For bus travel as a whole, the number of daily departures increased by 6 percent in 2010, twice the growth experienced by air travel and 12 times that of Amtrak.
The future of travel is the bus?
They’ve got some sweet Double Decker’s, too…
I’d love to travel the country in the front seat of the top deck.
A few friends of mine have taken it to Chicago from Minneapolis for under $10 one way each time. Pretty amazing. Of course, once they got a flat tire, and another time the bus got pulled over for speeding trying to make up time. But, seems like a very popular mode of transportation. I wouldn’t trade it for high-speed rail though.
megabus is a college students best friend for getting home. I was actually thinking of taking a mega bus from Chicago to Detroit for Easter because flights are expensive and megabus is so cheap. Im not sure I could do anything over 5 or 6 hours on a bus though.
Being 6’-5" tall, mass transit and I are rarely on the same page as far as personal comfort is concerned. I think 3 hours is probably my limit by bus, and that’s pushing it.
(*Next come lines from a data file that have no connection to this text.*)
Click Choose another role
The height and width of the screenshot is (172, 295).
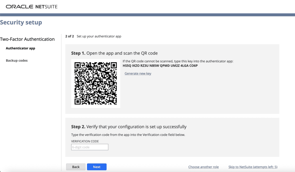coord(203,167)
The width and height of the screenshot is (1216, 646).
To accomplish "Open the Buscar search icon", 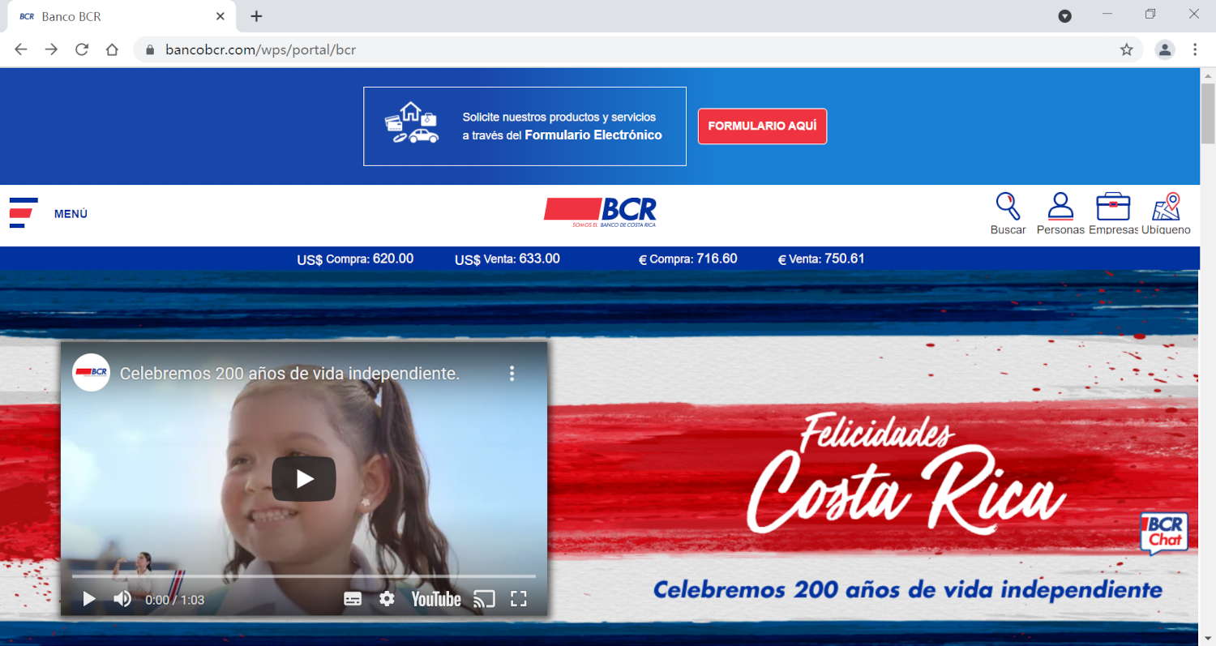I will click(1008, 207).
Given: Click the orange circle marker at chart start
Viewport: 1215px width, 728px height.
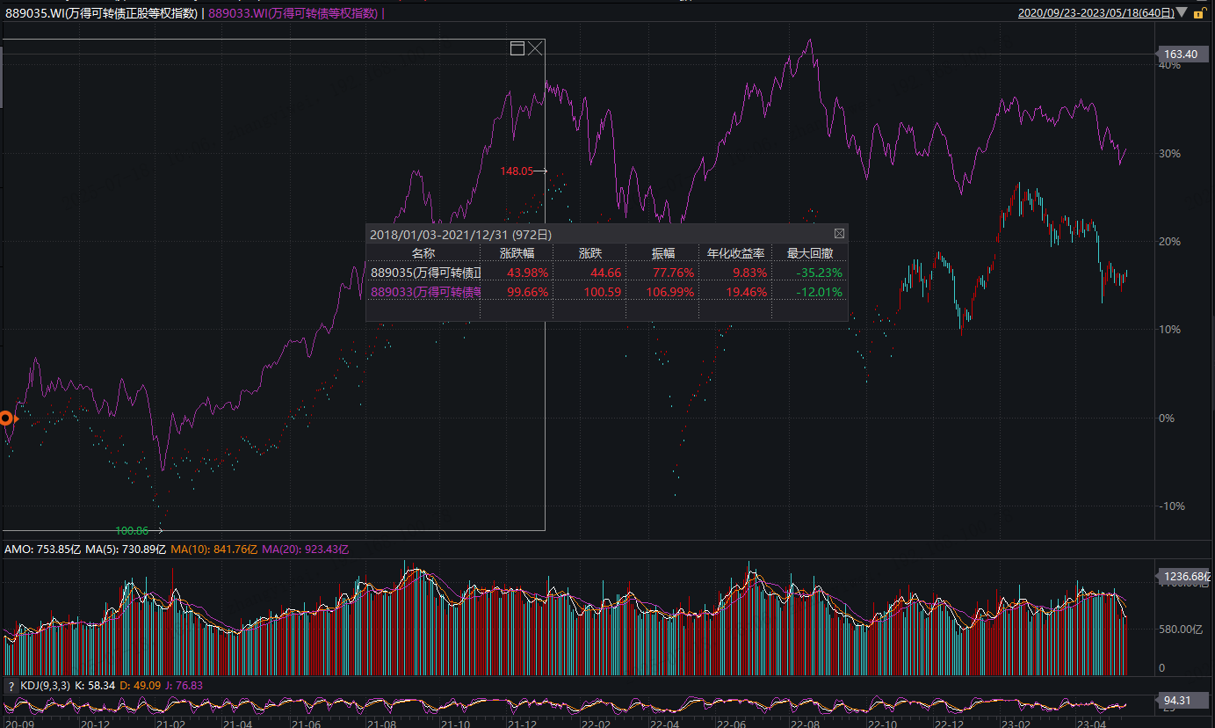Looking at the screenshot, I should (6, 419).
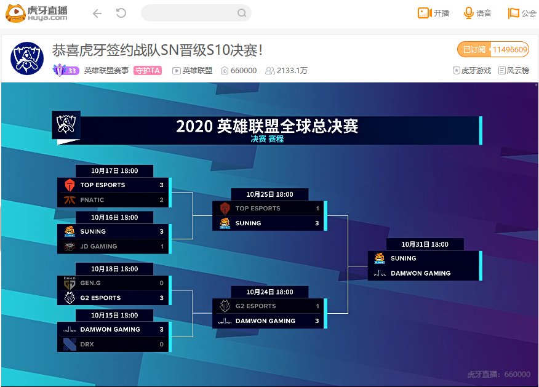Screen dimensions: 539x387
Task: Click the Huya logo
Action: coord(37,13)
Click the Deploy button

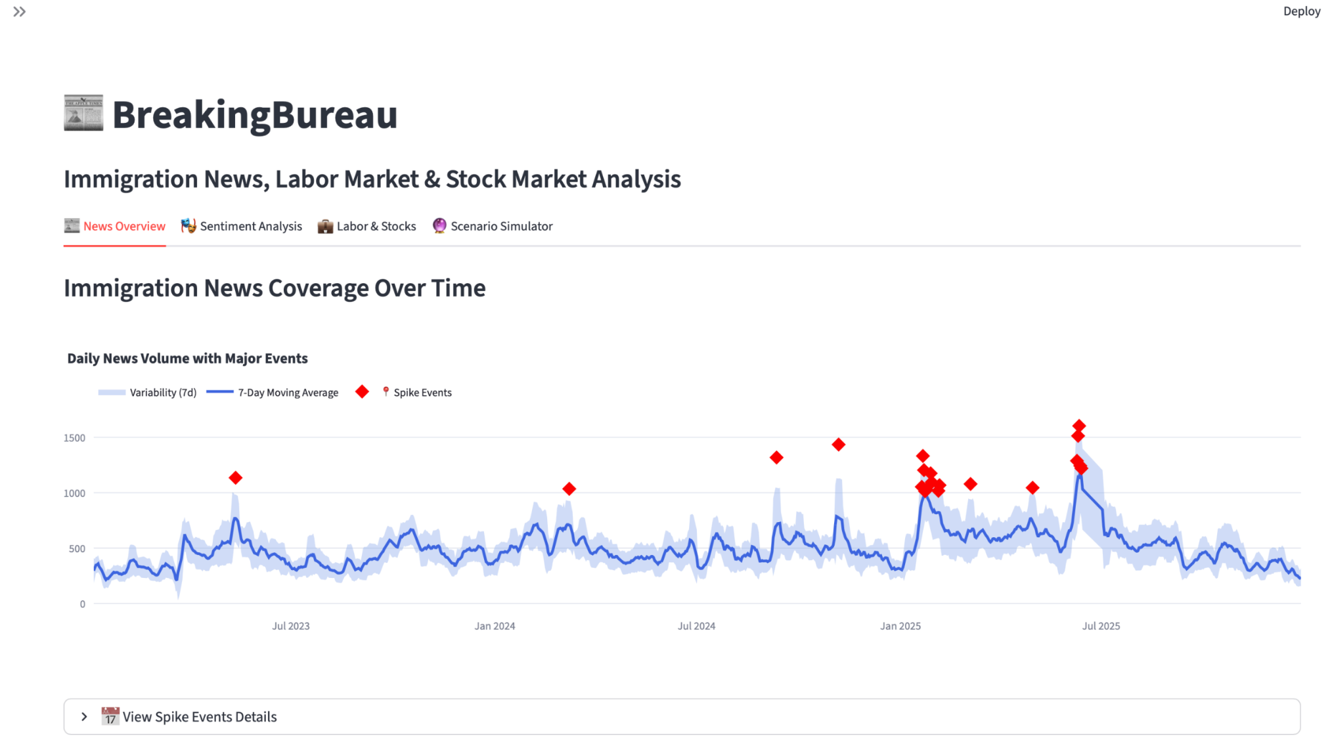[1301, 11]
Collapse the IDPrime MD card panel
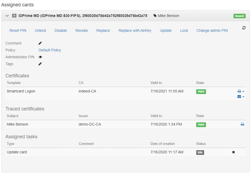 click(7, 16)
Air travel is almost as bad unless I get exit row.
Have you ever, ever, taken a bus trip further than across town?
I have… Indianapolis to Los Angeles… 53 hours transit time … one transfer, and 32 stops …
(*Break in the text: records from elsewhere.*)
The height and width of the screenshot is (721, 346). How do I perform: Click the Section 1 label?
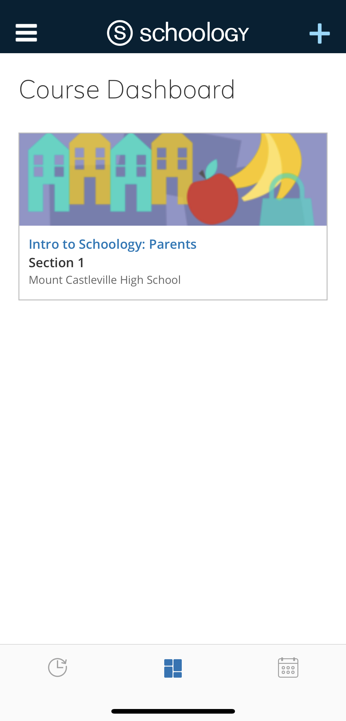click(56, 263)
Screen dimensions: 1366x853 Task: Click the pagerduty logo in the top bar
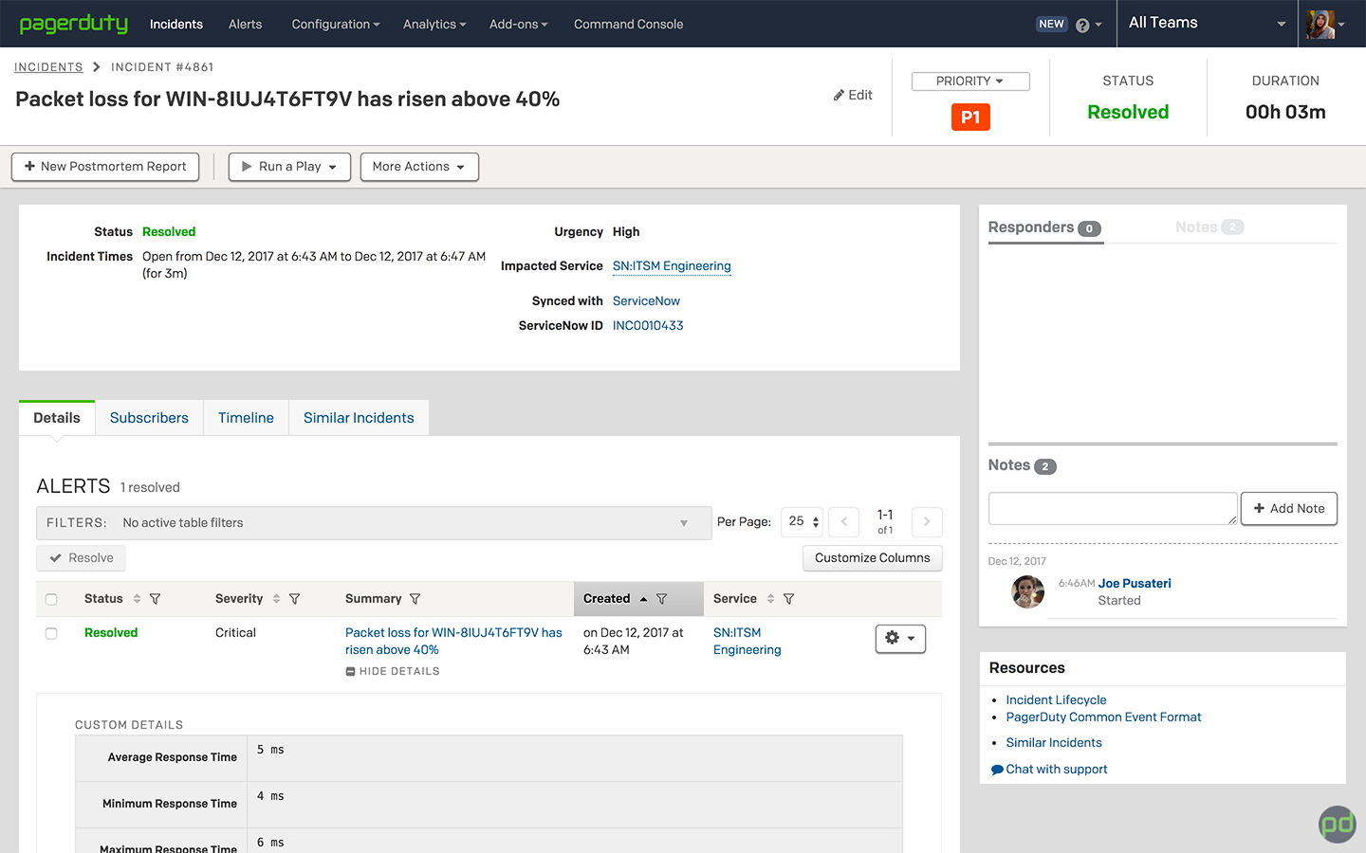tap(74, 24)
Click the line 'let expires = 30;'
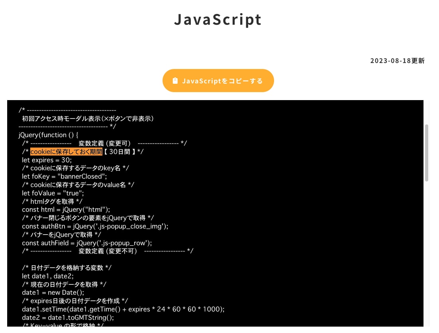 pyautogui.click(x=47, y=160)
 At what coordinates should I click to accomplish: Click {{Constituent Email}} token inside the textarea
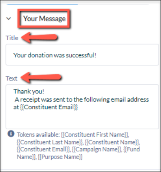point(49,107)
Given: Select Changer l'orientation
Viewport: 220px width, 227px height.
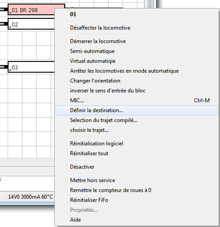Looking at the screenshot, I should [136, 81].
I mean, if ya gotta get there…
I’ve always wanted to design a bus for some reason… or a street car.
Have you seen the Bolt Bus? Pretty nice. Owned by Greyhound I think… also came across this bus which I think is a new Greyhound.
Bolt is also mentionned in that article.
On a side note, I checked a Greyhound bus price for Montreal-NYC. 11 hours and $260 for two round trip. Pretty ridiculous. I need to find out if there is a curbside bus service that does Montreal to NYC.
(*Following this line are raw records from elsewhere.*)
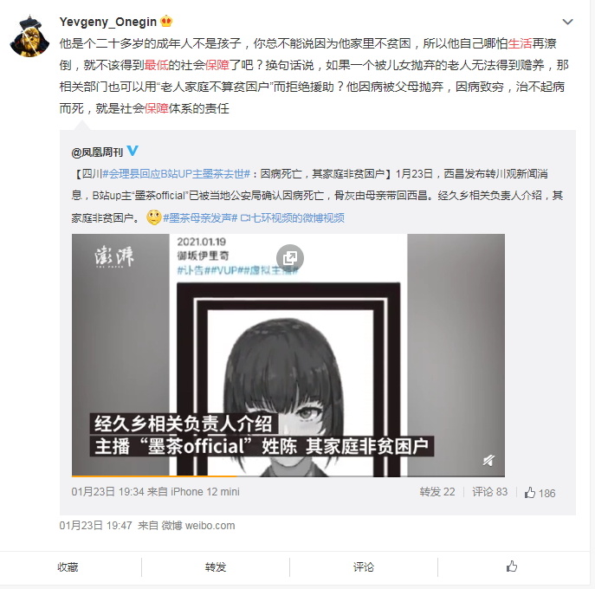The width and height of the screenshot is (595, 589).
Task: Open the #墨茶母亲发声# hashtag link
Action: point(200,217)
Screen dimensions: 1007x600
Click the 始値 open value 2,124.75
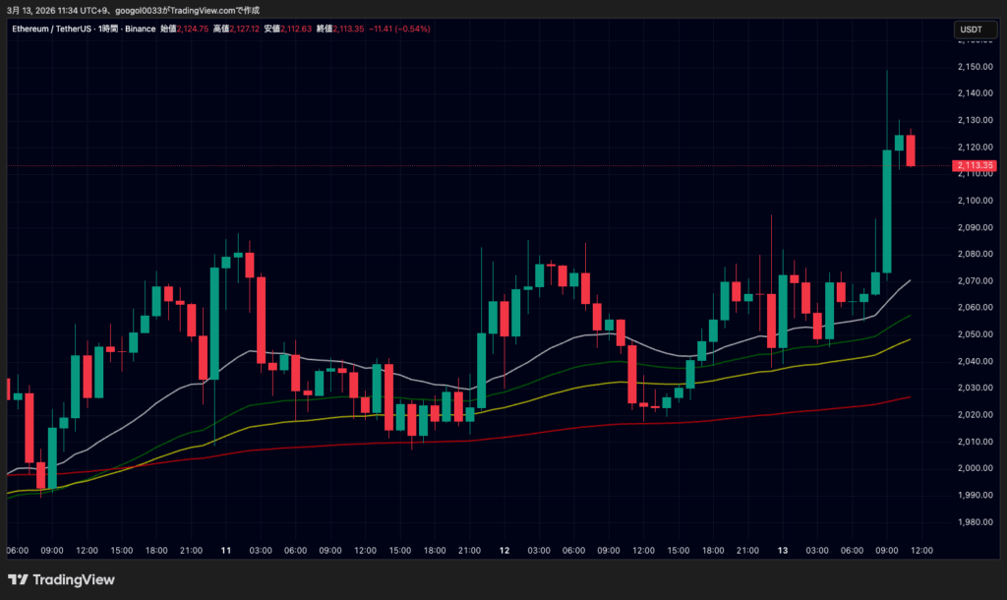point(193,29)
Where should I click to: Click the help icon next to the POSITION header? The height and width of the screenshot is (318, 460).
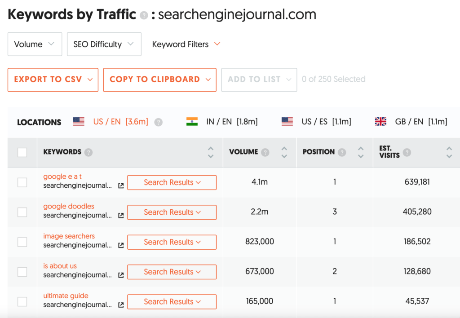(x=343, y=152)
I thought of this thread again after reading this article during lunch:
America’s fastest and most reliable line, the north-eastern corridor’s Acela, averages a sluggish 70 miles per hour between Washington and Boston. The French TGV from Paris to Lyon, by contrast, runs at an average speed of 140mph. America’s trains aren’t just slow; they are late. Where European passenger service is punctual around 90% of the time, American short-haul service achieves just a 77% punctuality rating. Long-distance trains are even less reliable.
mo-i: You have nothing to complain about when it comes to trains my friend!